Taking personal responsibility for climate change—on $50,000

The motivation for taking action to reduce our family’s carbon footprint was the understanding that carbon emissions need to be reduced by about 90% by 2030 in order to stabilize the earth’s climate, and the realization that I needed to take personal responsibility for reducing our family’s emissions. Also, I’d been in the energy efficiency business for over 20 years and felt it was time to walk the talk, taking everything I’d learned about building science over the years and applying it toward retrofitting my own house.

The purpose of performing the deep energy retrofit and renewable energy installations on the Livermore residence was to demonstrate what can be done to reduce the carbon footprint of a suburban homeowner on a budget of approximately $50,000. The overall goal was to reduce the home’s carbon footprint by 100%, and in doing so to help others by changing the current paradigm of what is possible.
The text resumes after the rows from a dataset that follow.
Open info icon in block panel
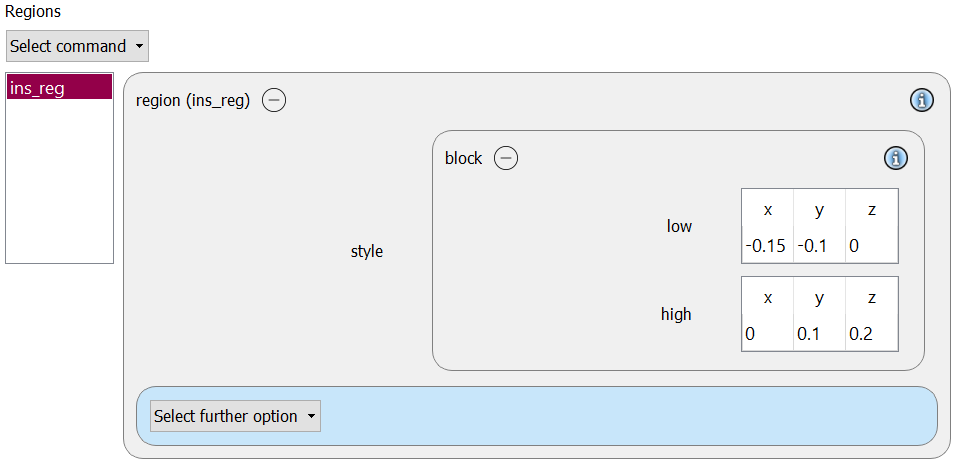Screen dimensions: 955x466 point(895,158)
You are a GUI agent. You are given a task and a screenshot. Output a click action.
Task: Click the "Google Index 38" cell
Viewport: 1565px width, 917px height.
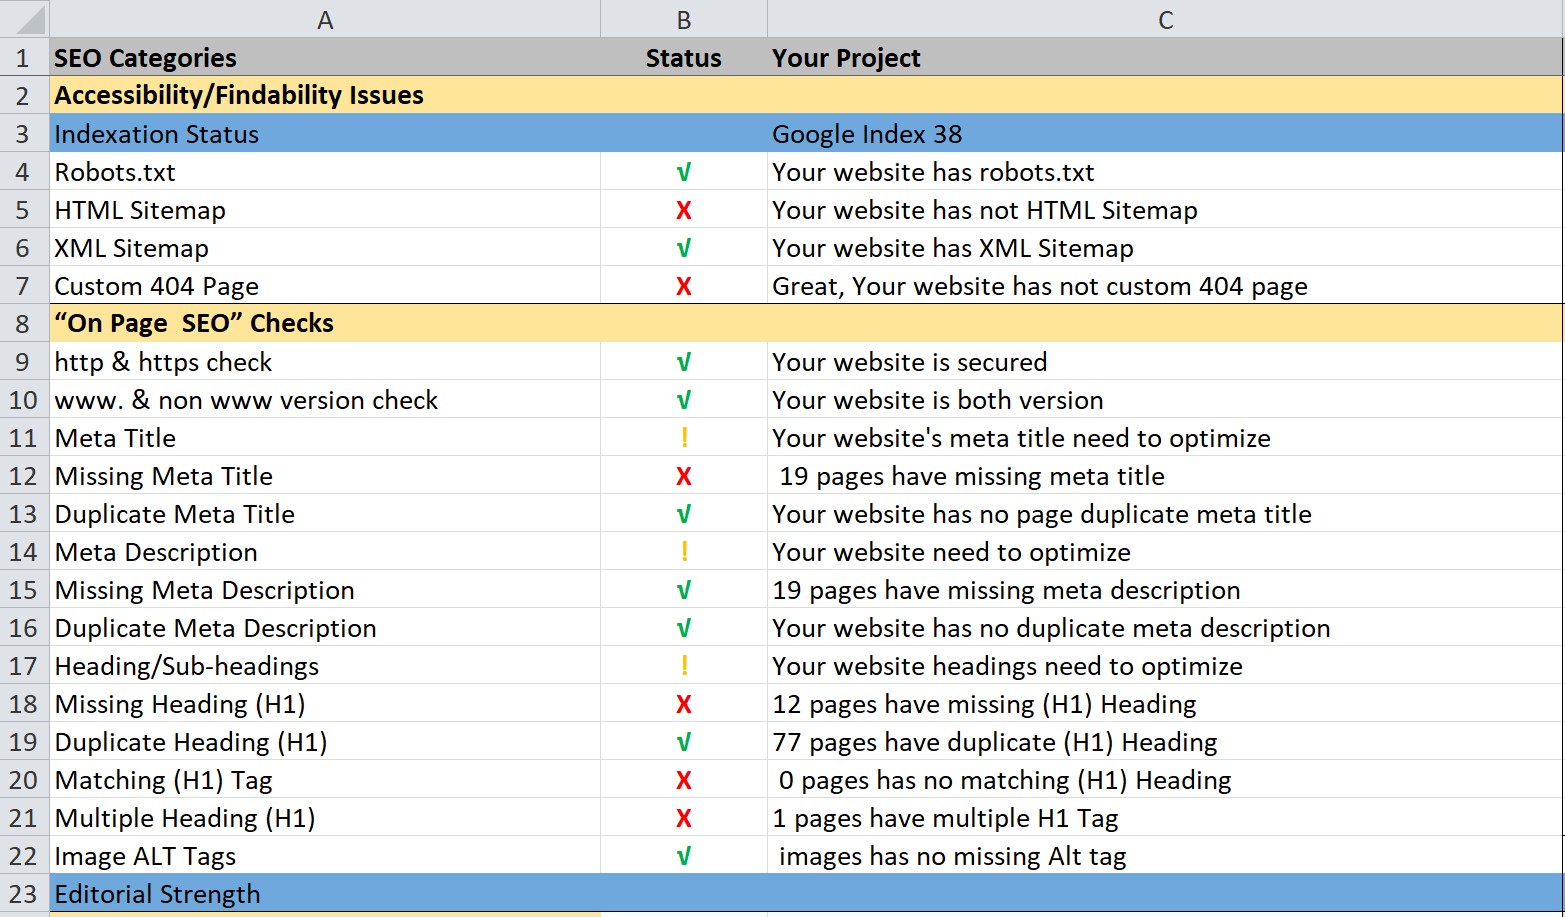point(867,134)
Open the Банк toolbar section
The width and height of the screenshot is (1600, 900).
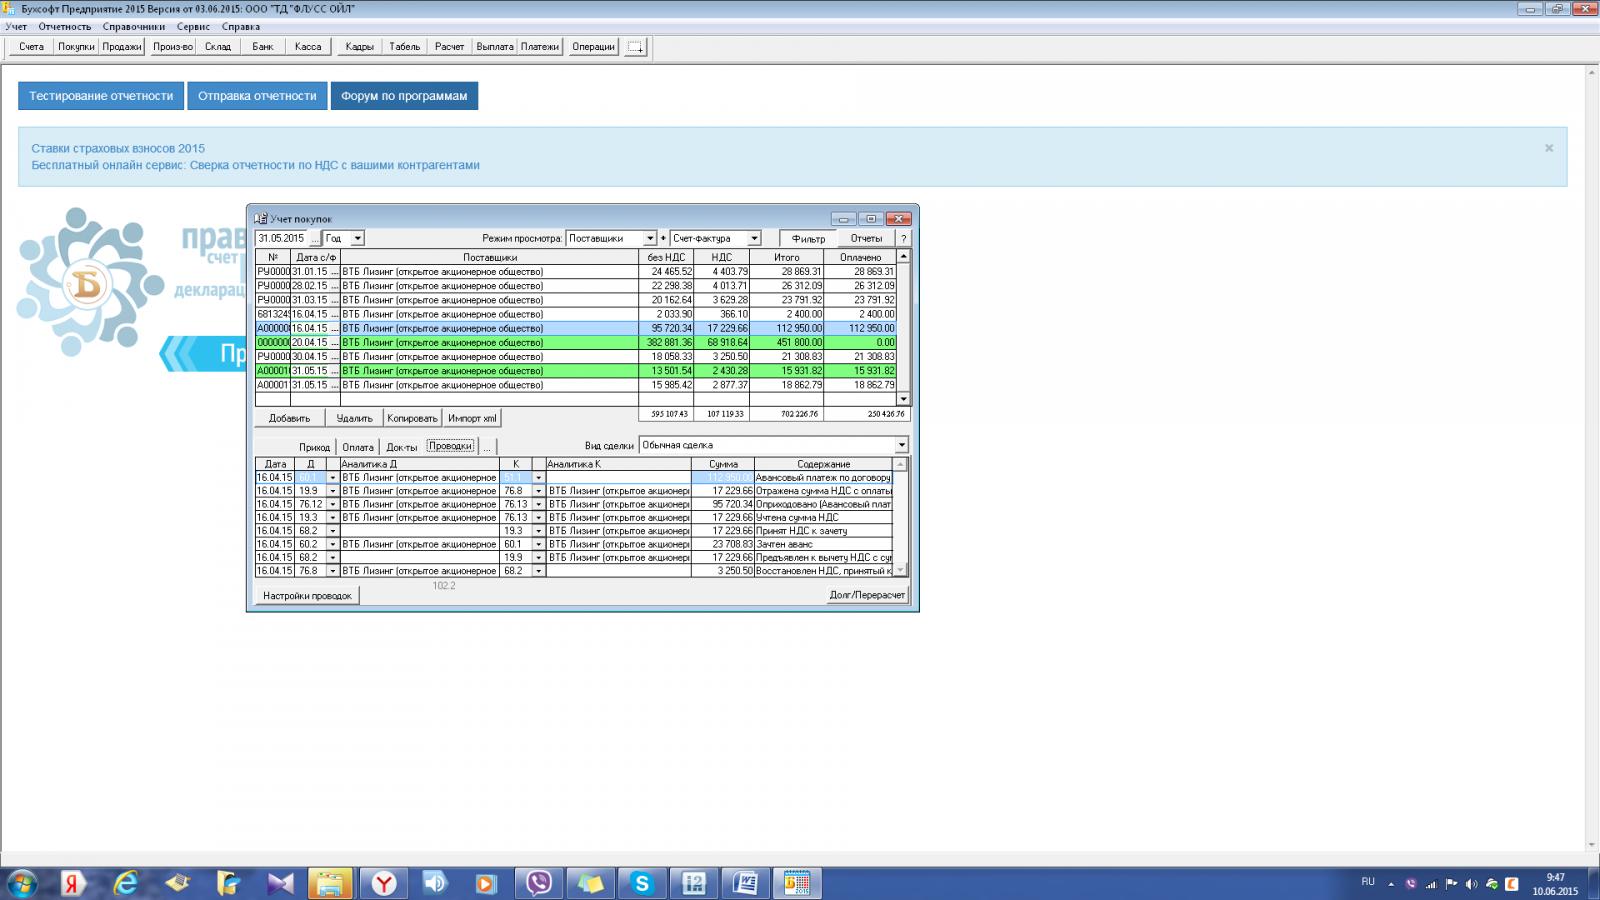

The retrofit strategy has struck a balance between three key objectives:

1. Make it affordable
2. Make it feasible (use off-the-shelf technologies)
3. Make it repeatable

The house, located in Gloucester, Massachusetts, was built in 1972 and had poor energy specifications, including: Extreme air leakage (3,400cfm50), R-19 in attic, R-13 in walls, single-pane windows. Our retrofit philosophy was to reduce the building loads dramatically and then use solar energy systems to provide as much renewable energy as possible.

Key design features of the retrofit project include:

• Larsen truss wall framing system to allow installation of 5 inches of closed-cell foam (R-30).
• Gable roof extensions.
• Innovative chimney insulation system.
• Innovative basement floor and foundation wall insulation system.
• Dramatic air leakage reduction (to 500cfm50).
• R-76 attic insulation with radiant barrier.
• Triple-pane, low-E, argon, foam-filled fiberglass frame windows.
• 4.3 kilowatt photovoltaic system provides 186% of annual electricity needs.
• 3-panel solar hot water system provides over 70% of annual hot water needs.

Other energy features of house include:

• All LED and CFL lighting
• All Energy Star appliances
• Small Danish woodstove heats the entire house
• 1.125 GPM showerhead
• High-performance bath fan with 24-hour programmable controller

During the project, the Livermore house turned into a laboratory for carbon reduction strategies. The most significant behavioral modification has been hanging up clothes to dry, which has allowed dryer use to be eliminated and has resulted in approximately a 15% reduction in annual electricity usage.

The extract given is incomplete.